UBS is launching a partnership with the Monetary Authority of Singapore on foreign exchange. The move underscores the Swiss bank's strong ties in the city-state.

Zurich-based UBS will launch a foreign exchange pricing and trading «engine» dubbed eFX in Singapore by the middle of next year. The project is being undertaken together with the Monetary Authority of Singapore, or MAS, the city-state's financial regulator and central bank.

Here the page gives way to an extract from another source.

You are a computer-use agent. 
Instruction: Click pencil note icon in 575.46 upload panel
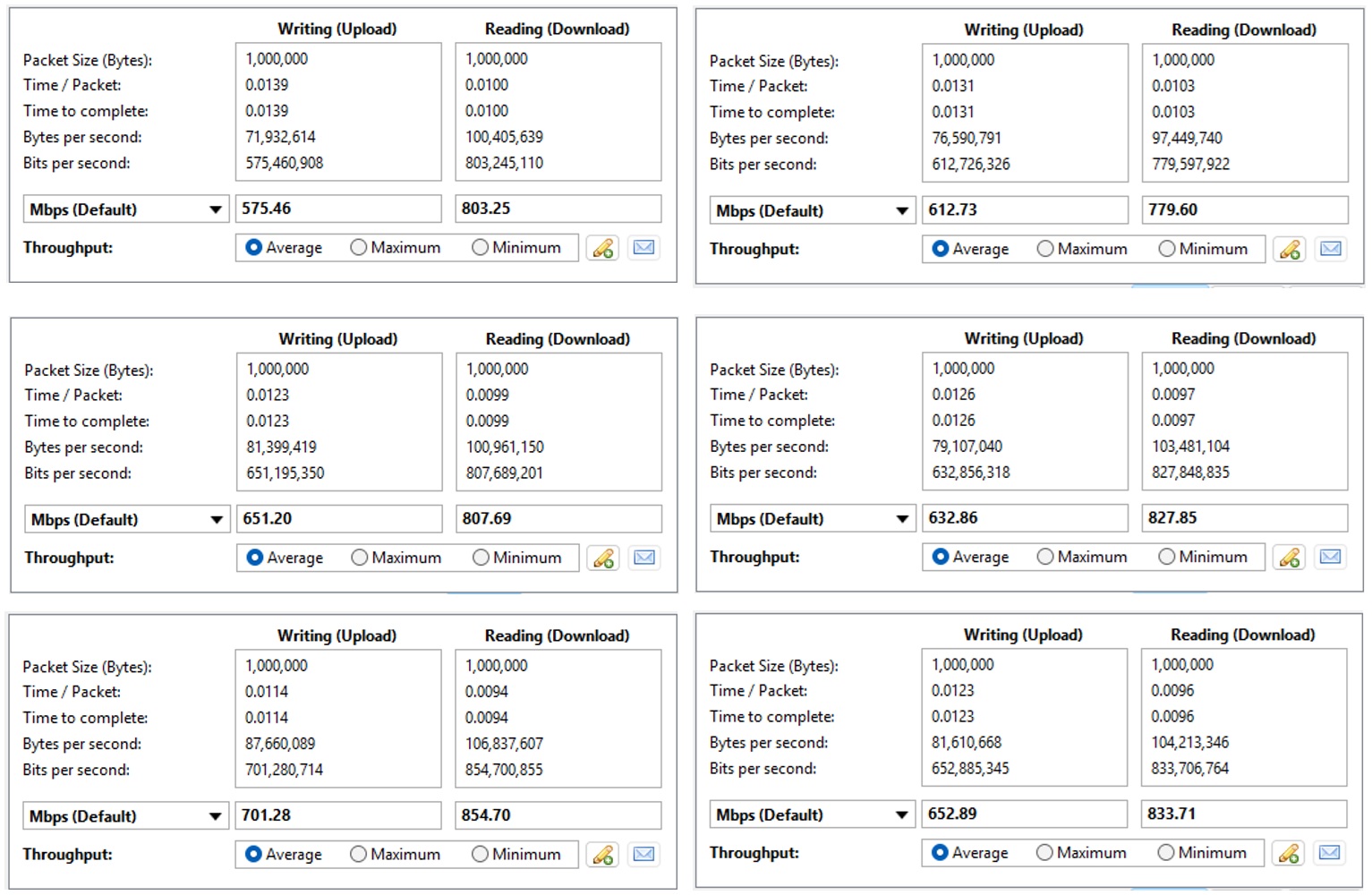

The joint move illustrates how deeply embedded the Swiss bank is with Singapore officials. While the city-state officially ditched its major stake in UBS last year, MAS continues to tap UBS for projects like an attempt to digitize know-you-customer checks on clientele.

Singapore Reinforced

The effort is meant to improve liquidity and foster more transparency and efficiency in FX trading markets. UBS is in the top-five of currency dealing banks, behind Citi and JP. Morgan. «This builds on our vision of enhancing the eFX trading infrastructure, as articulated in our Financial Services Industry Transformation Map, co-created with the industry,» MAS financial markets development head Alan Yeo said.

The move strengthens UBS in Singapore, where the Swiss bank centers its foreign exchange, rates, and credit business in Asia. The bank's only recent glitch in Singapore was over 1MDB, which UBS didn't entirely escape.